The All-Highest Paradise

by MELIKA REZVANI

It was 24 August 2013. I was spending my summer vacation at my grandparents’ house in Mashhad. My mother, Roshanak, was there too. I was watching my mother the whole day because she was nervous. Several times, she called my father in Bandar Abbas, but he did not answer the phone. My mother started calling my brother, Korush, who was also in Bandar Abbas, but my brother didn’t know where my father was, and he was worried too.

The next day, about 12 o’clock, we were still waiting for news about my father. Then one of our family friends called my grandmother. As my grandmother was talking on the phone, I noticed a difference in her face — a deep sorrow in her eyes. She hung up the phone, and in just one sentence, she explained what had happened, but I couldn’t understand her words. It was as if she were speaking gibberish. My mother started crying. My grandmother saw how confused I was and so she took me aside and said these words to me: “Melika, your father is not with us anymore. He passed away.”

Once I had understood my grandmother, the first thing I did was close my eyes and empty my mind of every single feeling of pain or grief. I wanted to feel nothing, I wanted to hide from this news. It worked for a moment. I closed my eyes and forgot everything that I just heard. I told myself that the information was incorrect; my father was still alive. But as soon as I opened my eyes, the truth struck me, and I felt a great grief well up inside my heart.

As the day passed, we got several phone calls from our friends who gave us further details. My father had been found in his car in the outskirts of the city. He was sitting in the driver’s side of the car with a gunshot wound in his head. Later, we found out that two unknown persons had come uninvited into the car and forced my dad to drive outside the city, somewhere near the train station where no sound could be heard. There, those two persons had murdered my father and run away. We were told that it had been a religiously-motivated murder.

After hearing the news, my grandfather went out to buy the first available tickets to Bandar Abbas. The flight was at four o’clock in the morning. Quickly, we packed our bags, and we didn’t sleep at all that night. About six o’clock in the morning, we arrived at the Bandar Abbas airport. As we were driving home, I felt worried. My brother had been alone when he first heard the news. I wondered how he was handling the shock. As soon as I saw my brother, I wrapped my arms around him and hugged him for a long time. He was silent. I was silent too. We did not know what to say. He was not crying, but I could see the pain of our loss in his eyes.

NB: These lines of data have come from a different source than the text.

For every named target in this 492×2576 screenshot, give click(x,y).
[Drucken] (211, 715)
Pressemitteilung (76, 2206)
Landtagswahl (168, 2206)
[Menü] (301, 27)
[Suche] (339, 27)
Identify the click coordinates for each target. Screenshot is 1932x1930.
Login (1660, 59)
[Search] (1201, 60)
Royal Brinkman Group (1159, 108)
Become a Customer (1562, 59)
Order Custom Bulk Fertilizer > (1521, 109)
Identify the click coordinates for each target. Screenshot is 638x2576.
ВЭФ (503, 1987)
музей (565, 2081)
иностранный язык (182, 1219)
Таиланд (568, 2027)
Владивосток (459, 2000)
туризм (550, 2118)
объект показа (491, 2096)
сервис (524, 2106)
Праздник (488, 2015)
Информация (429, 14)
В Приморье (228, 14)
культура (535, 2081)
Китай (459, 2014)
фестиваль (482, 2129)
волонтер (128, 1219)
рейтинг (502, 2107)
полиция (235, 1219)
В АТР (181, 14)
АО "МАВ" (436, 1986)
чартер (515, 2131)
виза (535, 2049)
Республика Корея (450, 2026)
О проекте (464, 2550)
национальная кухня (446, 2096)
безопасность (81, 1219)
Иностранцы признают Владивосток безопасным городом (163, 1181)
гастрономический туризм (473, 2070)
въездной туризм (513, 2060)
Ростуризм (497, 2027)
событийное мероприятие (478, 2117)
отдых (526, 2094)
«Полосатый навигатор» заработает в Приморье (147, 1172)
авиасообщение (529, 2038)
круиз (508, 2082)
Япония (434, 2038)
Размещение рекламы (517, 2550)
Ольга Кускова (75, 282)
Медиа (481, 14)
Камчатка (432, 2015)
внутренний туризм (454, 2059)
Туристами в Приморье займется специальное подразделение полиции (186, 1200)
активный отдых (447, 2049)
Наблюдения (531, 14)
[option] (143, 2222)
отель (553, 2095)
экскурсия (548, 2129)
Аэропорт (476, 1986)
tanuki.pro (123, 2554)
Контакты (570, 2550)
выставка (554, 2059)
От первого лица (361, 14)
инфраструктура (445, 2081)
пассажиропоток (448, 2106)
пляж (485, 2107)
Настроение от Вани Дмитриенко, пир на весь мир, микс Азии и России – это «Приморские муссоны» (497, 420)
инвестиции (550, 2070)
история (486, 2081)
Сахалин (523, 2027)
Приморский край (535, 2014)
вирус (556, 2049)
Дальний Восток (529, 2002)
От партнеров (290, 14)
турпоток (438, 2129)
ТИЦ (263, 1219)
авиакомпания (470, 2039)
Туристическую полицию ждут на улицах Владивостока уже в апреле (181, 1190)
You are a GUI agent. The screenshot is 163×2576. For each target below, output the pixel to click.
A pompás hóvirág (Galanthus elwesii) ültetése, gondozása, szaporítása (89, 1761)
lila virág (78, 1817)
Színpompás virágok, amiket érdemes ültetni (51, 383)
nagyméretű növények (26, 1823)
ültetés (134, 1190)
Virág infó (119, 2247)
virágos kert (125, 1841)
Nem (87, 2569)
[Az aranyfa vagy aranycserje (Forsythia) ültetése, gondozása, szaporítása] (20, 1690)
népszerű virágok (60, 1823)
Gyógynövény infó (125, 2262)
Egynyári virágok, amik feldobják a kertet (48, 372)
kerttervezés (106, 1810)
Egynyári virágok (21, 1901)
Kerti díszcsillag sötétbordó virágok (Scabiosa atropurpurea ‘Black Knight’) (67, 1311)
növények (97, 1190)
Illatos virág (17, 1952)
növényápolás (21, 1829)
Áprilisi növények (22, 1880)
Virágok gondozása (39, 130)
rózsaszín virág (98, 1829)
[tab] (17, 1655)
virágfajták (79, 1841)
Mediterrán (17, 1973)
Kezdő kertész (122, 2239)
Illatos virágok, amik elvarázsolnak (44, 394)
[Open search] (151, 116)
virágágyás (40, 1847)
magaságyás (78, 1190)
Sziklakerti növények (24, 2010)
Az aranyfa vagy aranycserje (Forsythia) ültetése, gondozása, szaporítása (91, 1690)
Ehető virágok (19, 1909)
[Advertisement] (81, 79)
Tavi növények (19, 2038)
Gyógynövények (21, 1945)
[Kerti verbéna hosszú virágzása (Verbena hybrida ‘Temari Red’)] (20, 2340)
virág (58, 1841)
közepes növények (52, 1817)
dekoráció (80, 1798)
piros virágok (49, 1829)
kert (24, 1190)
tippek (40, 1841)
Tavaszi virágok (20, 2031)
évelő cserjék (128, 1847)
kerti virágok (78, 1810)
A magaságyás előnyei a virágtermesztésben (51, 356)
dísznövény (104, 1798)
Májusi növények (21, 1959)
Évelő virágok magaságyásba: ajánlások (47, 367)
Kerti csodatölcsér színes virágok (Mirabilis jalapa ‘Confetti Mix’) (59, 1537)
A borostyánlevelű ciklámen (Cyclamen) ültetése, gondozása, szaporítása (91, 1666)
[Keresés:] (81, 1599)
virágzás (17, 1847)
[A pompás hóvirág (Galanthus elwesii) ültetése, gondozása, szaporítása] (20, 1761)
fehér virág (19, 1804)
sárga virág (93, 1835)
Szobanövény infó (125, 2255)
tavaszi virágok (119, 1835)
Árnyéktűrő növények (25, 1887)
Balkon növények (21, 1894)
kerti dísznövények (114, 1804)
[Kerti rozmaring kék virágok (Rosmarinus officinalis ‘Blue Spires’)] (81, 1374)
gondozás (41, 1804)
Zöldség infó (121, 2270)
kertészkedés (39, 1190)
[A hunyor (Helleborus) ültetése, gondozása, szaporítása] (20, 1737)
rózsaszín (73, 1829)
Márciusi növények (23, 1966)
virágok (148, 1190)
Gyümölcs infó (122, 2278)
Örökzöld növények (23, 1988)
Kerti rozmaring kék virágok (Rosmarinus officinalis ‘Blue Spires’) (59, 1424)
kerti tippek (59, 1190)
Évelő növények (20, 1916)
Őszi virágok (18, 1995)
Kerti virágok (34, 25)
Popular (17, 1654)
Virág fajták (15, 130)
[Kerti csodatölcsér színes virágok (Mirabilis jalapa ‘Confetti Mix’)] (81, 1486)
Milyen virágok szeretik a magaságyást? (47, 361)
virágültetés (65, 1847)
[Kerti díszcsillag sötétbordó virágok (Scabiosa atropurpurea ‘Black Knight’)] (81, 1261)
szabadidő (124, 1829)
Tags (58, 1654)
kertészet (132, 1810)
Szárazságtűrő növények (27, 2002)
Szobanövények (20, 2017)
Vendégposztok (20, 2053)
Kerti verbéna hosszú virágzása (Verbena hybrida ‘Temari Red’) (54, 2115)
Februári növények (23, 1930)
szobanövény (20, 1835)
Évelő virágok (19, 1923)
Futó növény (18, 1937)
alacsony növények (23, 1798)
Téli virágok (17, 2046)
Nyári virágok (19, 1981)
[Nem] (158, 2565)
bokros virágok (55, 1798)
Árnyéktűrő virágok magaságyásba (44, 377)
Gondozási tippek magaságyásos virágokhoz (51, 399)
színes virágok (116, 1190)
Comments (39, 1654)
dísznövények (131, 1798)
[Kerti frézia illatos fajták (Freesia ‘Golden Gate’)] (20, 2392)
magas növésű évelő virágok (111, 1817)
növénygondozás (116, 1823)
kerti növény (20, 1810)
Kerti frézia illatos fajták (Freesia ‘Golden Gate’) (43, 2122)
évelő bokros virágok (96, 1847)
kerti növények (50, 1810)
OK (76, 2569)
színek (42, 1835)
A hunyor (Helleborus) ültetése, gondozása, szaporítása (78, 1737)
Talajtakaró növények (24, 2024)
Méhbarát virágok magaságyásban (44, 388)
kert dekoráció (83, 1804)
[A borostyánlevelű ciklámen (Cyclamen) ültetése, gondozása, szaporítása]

On 27 August 2013, our family received a message from the Universal House of Justice about the murder of my father. Our house was crowded with family and friends. We asked someone to chant a prayer and then we read the message from the House of Justice out loud. As I listened to each word, I felt a spiritual power grow in my heart. I was sure all of my family and friends felt the same way because when the message was finished, I saw the look on the faces of everyone present — one of joy inspired by some indescribable energy. I felt it too. I was grief struck and heartbroken; still, I was so happy for my father because he entered what Bahá’u’lláh calls “the all-highest Paradise.”. My father, Attaullah Rezvany, dedicated his life to serve the people around him. Because of his love for people, his sincerity, and the purity of his heart, he was chosen to be a martyr for his Faith.